### Document excerpt
——————

Windows VMs stuck on boot after Proxmox Upgrade to 7.0

I think I might have found a solution for 3 of our VMs. The VMs run Windows Server 2022 and had the following configuration when the problems was observed:
Code:
agent: 1
bios: ovmf
boot: order=scsi0;net0
cores: 2
cpu: host
machine: pc-q35-5.1
memory: 4096
meta: creation-qemu=6.2.0,ctime=1648638637
name: Win2022Test
net0: virtio=6A:78:4E:4E:5D:43,bridge=vmbr0,firewall=1
numa: 0
onboot: 1
ostype: win11
scsi0: proxmox:102/vm-102-disk-0.qcow2,size=50G
scsihw: virtio-scsi-pci
smbios1: uuid=047aac44-58ec-48c9-a917-957bbbcdf899
sockets: 1
tpmstate0: proxmox:102/vm-102-disk-0.raw,size=4M,version=v2.0
vmgenid: e66d0391-63d2-4e55-b933-426803a8f8d6

I found the following WIndows system logs in sequence during the reboot process of the VM:
  1. The operating system is shutting down at system time ‎2022‎-‎03‎-‎30T14:03:53.680178600Z.
  2. The operating system started at system time ‎2022‎-‎03‎-‎30T23:10:58.500000000Z.
  3. The last shutdown's success status was true. The last boot's success status was true.
These logs are from a VM rebooted from within Windows and which got stuck during the reboot. Windows seems to think the reboot was successfull, but notice the time difference between the log for "system is shutting down" and "system started"? Following up this strange difference in time (in reality these logs should have been produced a couple of seconds apart), I decided to try to disable RTC by adding the following to my VM configurtaion:
Code:
localtime: 0
This can also be achieved by modifying the setting "Use local time for RTC" in Proxmox GUI.

After disabling RTC, I did the following:
  1. Started up VM with RTC disabled
  2. Configured correct timezone for VM (same as my Proxmox nodes use)
  3. Forced Windows to sync time with NTP
  4. Waited for 5 minutes before rebooting the VM (does not seem to work if I rebooted the VM immediately after NTP sync)
Following these steps seems to have resolved the reboot issues for the 3 VMs I have tried it on so far. Will try to use the same process on a couple of more VMs tomorrow in order to verify that this actually completely solved the problem for us.

It seems like somehow the RTC time for our VMs is 2 hours behind, even though all our nodes report the correct local time. However, as long as the clock in our VMs run in the local time, and not the time reported by RTC in this case, they don't seem to have any issues rebooting.
 
  • Like
Reactions: weehooey-bh
I think I might have found a solution for 3 of our VMs. The VMs run Windows Server 2022 and had the following configuration when the problems was observed:
Code:
agent: 1
bios: ovmf
boot: order=scsi0;net0
cores: 2
cpu: host
machine: pc-q35-5.1
memory: 4096
meta: creation-qemu=6.2.0,ctime=1648638637
name: Win2022Test
net0: virtio=6A:78:4E:4E:5D:43,bridge=vmbr0,firewall=1
numa: 0
onboot: 1
ostype: win11
scsi0: proxmox:102/vm-102-disk-0.qcow2,size=50G
scsihw: virtio-scsi-pci
smbios1: uuid=047aac44-58ec-48c9-a917-957bbbcdf899
sockets: 1
tpmstate0: proxmox:102/vm-102-disk-0.raw,size=4M,version=v2.0
vmgenid: e66d0391-63d2-4e55-b933-426803a8f8d6

I found the following WIndows system logs in sequence during the reboot process of the VM:
  1. The operating system is shutting down at system time ‎2022‎-‎03‎-‎30T14:03:53.680178600Z.

——————

### Data extract
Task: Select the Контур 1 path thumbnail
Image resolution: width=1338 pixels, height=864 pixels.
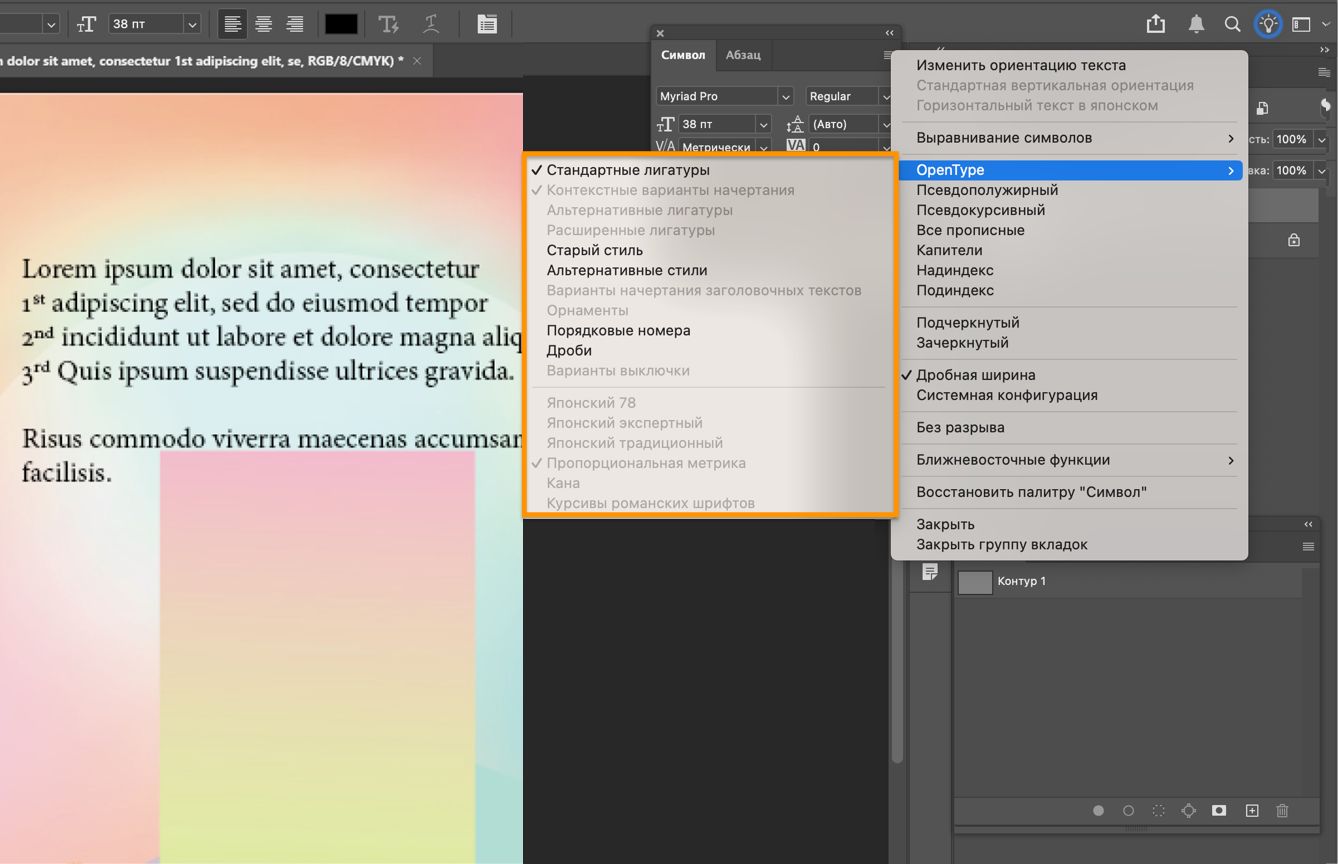Action: pyautogui.click(x=975, y=582)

——————

### What you will do
In the thread on Windows VMs stuck on boot after the Proxmox 7.0 upgrade, list each step the poster carried out after disabling RTC, in order.

### Response
1. Started up the VM with RTC disabled.
2. Configured the correct timezone for the VM (the same one the Proxmox nodes use).
3. Forced Windows to sync time with NTP.
4. Waited 5 minutes before rebooting the VM.